Поскольку ее студенческий, не подкрепленный рвением английский лишал ее возможности припасть к серьезным зарубежным источникам, а «Иллюстрированная энциклопедия моды» по ее мнению к таковым не относилась, то оставалось терпеливо ждать будущих озарений. Впрочем, даже если бы она к ним припала и сумела бы понять то, что и на русском понять сложно – что, скажите, руководящего почерпнула бы она из следующей бодрийаровской мысли:
«В знаках моды нет больше никакой внутренней детерминированности, и потому они обретают свободу безграничных подстановок и перестановок. В итоге этой небывалой эмансипации они по-своему логично подчиняются правилу безумно-неукоснительной повторяемости».
Одержимый человек не может быть всесторонне образован – ему на это попросту не хватает времени. Прислушиваться же к людям, чей род занятий состоит в том, чтобы, присваивая спорным вещам курьезные имена и перемешивая их, словно кости домино, заклинать псевдоученой абракадаброй дух истины, значит, не дорожить собственным временем – могла бы сказать она. К тому же никаким, кажется, открытиям не хватило бы уже сил, чтобы поколебать ее крепкое, молодое, цветущее кредо «элегантность во всем».
С другой стороны, если далекий смысл таких высказываний был ей в ту пору (как, впрочем, и в нынешнюю) чужд, если она была далека от понимания, что художники создают вселенные, а критики и теоретики их всего лишь обживают, если еще не осознала, что всякое творчество есть самовыражение творца, отчего, например, литературные герои смотрят на мир глазами автора, то это вовсе не означало, что она не чувствовала состояния той среды, откуда эти мысли были извлечены. Для того и был ей дан инстинкт, которым художники тестируют настоящее время на беременность.

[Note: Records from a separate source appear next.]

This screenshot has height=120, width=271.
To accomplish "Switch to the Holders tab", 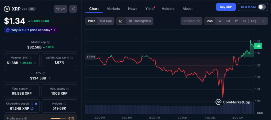I will tap(168, 9).
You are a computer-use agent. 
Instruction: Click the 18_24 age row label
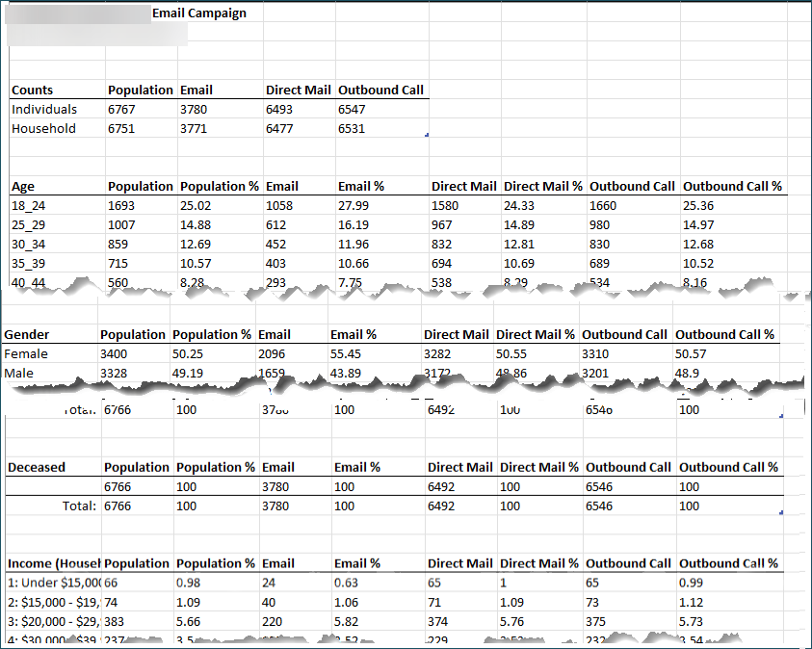31,205
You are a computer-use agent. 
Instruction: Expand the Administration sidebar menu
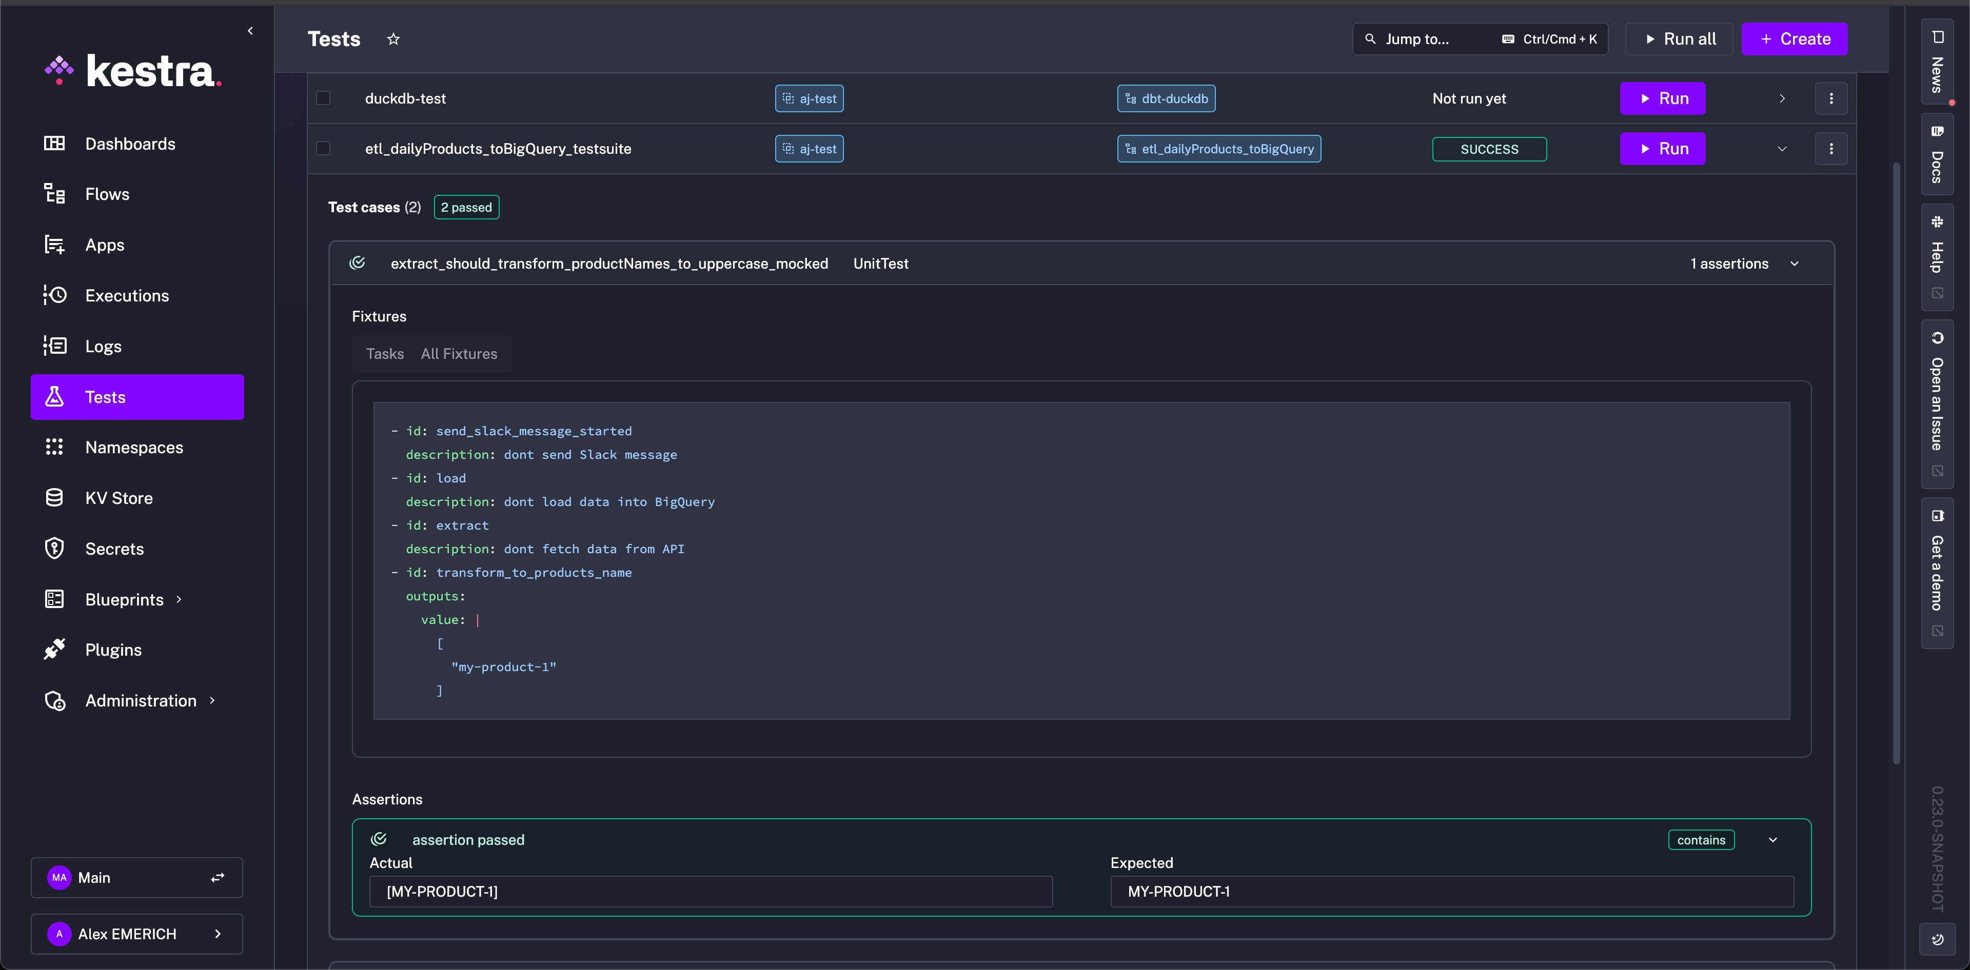[x=141, y=700]
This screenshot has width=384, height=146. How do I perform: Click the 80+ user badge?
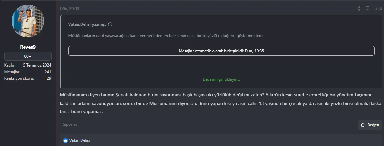(x=28, y=56)
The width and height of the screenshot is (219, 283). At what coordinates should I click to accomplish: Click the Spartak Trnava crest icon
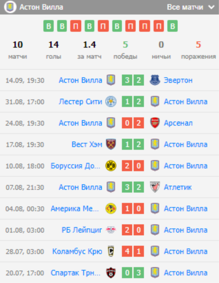tap(111, 273)
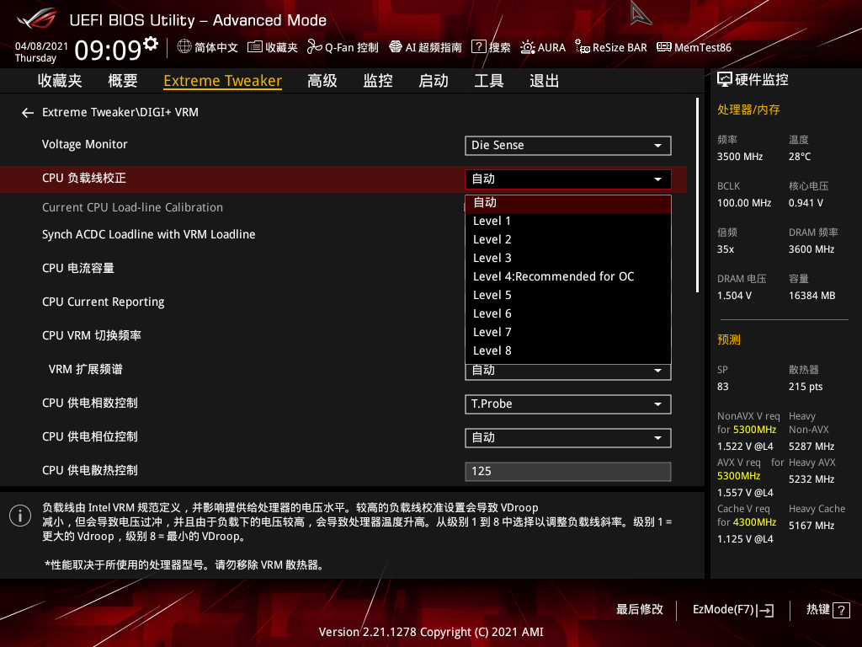Click the 搜索 search icon
This screenshot has width=862, height=647.
pyautogui.click(x=491, y=47)
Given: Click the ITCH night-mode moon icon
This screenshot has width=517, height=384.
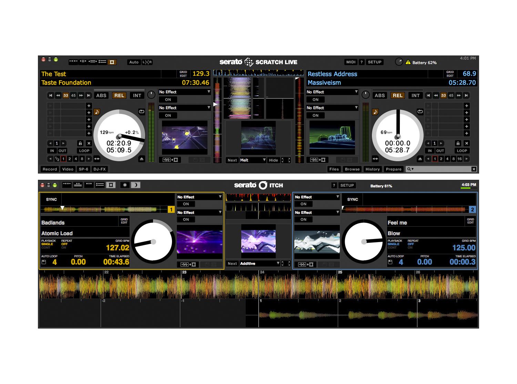Looking at the screenshot, I should pos(135,185).
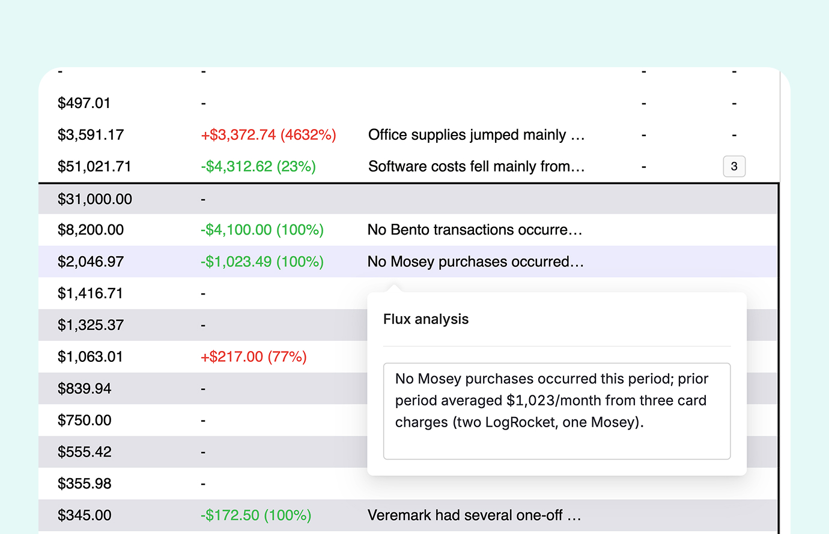Screen dimensions: 829x534
Task: Select the -$4,100.00 (100%) variance cell
Action: pyautogui.click(x=262, y=230)
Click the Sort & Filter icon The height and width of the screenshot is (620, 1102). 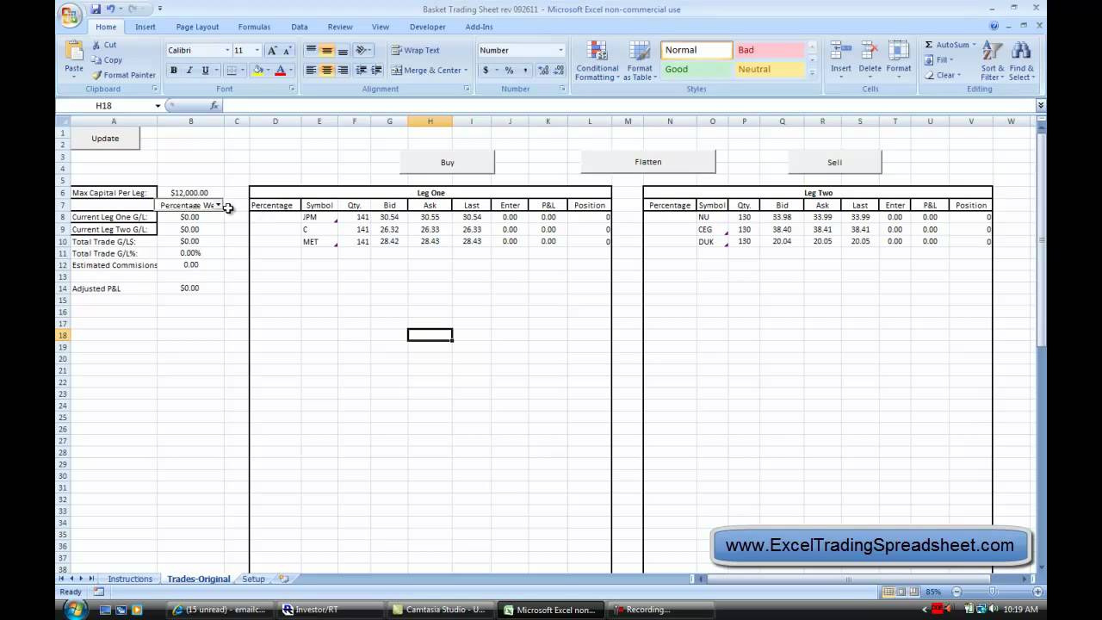[x=992, y=52]
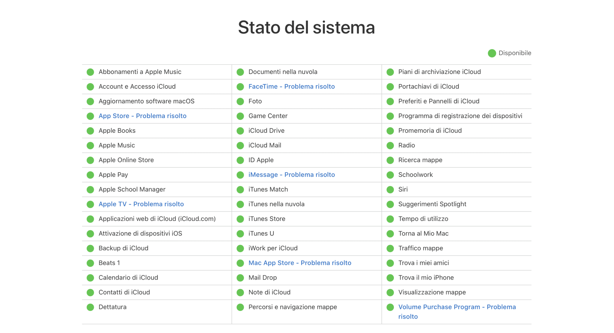
Task: Click status dot next to Beats 1
Action: 90,263
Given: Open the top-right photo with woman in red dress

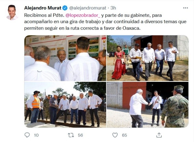Looking at the screenshot, I should coord(147,58).
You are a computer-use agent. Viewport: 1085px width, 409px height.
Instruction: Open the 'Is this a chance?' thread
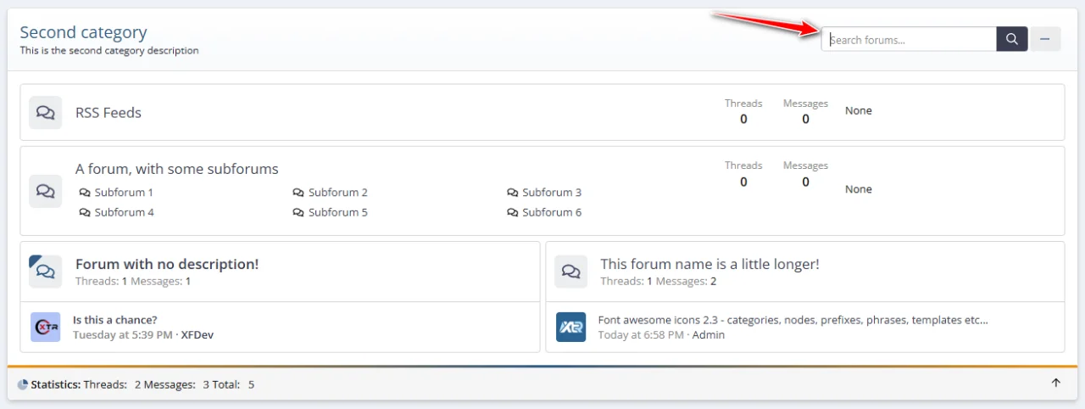pyautogui.click(x=114, y=320)
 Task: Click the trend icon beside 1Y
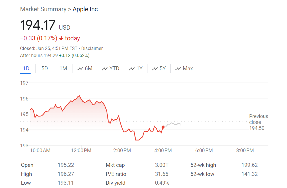point(132,69)
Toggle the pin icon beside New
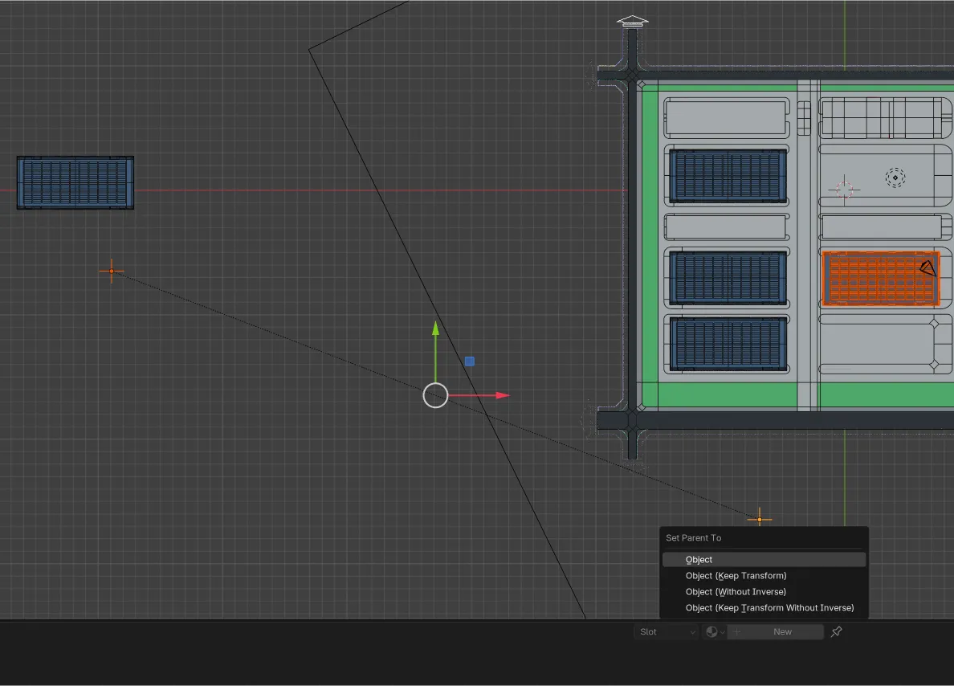 tap(836, 632)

Кажется, была она в тот день в строгой серой юбке немного выше колен, в неяркой блузке с высоким воротником и тонкой, по-французски обтягивающей бюст темно-синей кофточке с расчетливо подтянутыми рукавами, обнажавшими узкие запястья и чистые кисти рук. Всем существом ощущая среди пресного, затаенного дыхания книг предназначенные ей мужские взгляды, она откидывалась порой на спинку стула и, впитывая прочитанное, обводила трудовым рассеянным взором окрестности огромного зала. Может, в силу ее временно вольного положения, может, оттого что пришла, наконец, пора оглядеться, она отпустила на волю любопытство и просеяла через него доступную ее полю зрения мужскую половину. Ничего достопримечательного. Низкорослые, не по годам грузные очкарики, сухопарые, сутулые книжники без возраста, мешковатые пиджаки, лохматые затылки, пришлепнутые лысины – неужели это они, женихи столичного розлива? Тут же возникла мысль: интересно, на кого будет похож ее будущий муж? Во всяком случае, ни на одного из тех, кто находился здесь. И где же его теперь искать? Огненная струйка недовольства побежала к воображению и воспалила его, и на его вспыхнувшем поле оказался почему-то Сашка. И тут колесо судьбы-рулетки мягко и бесшумно остановилось, и беглый шарик ее воли упал в его уютное, цепкое лежбище.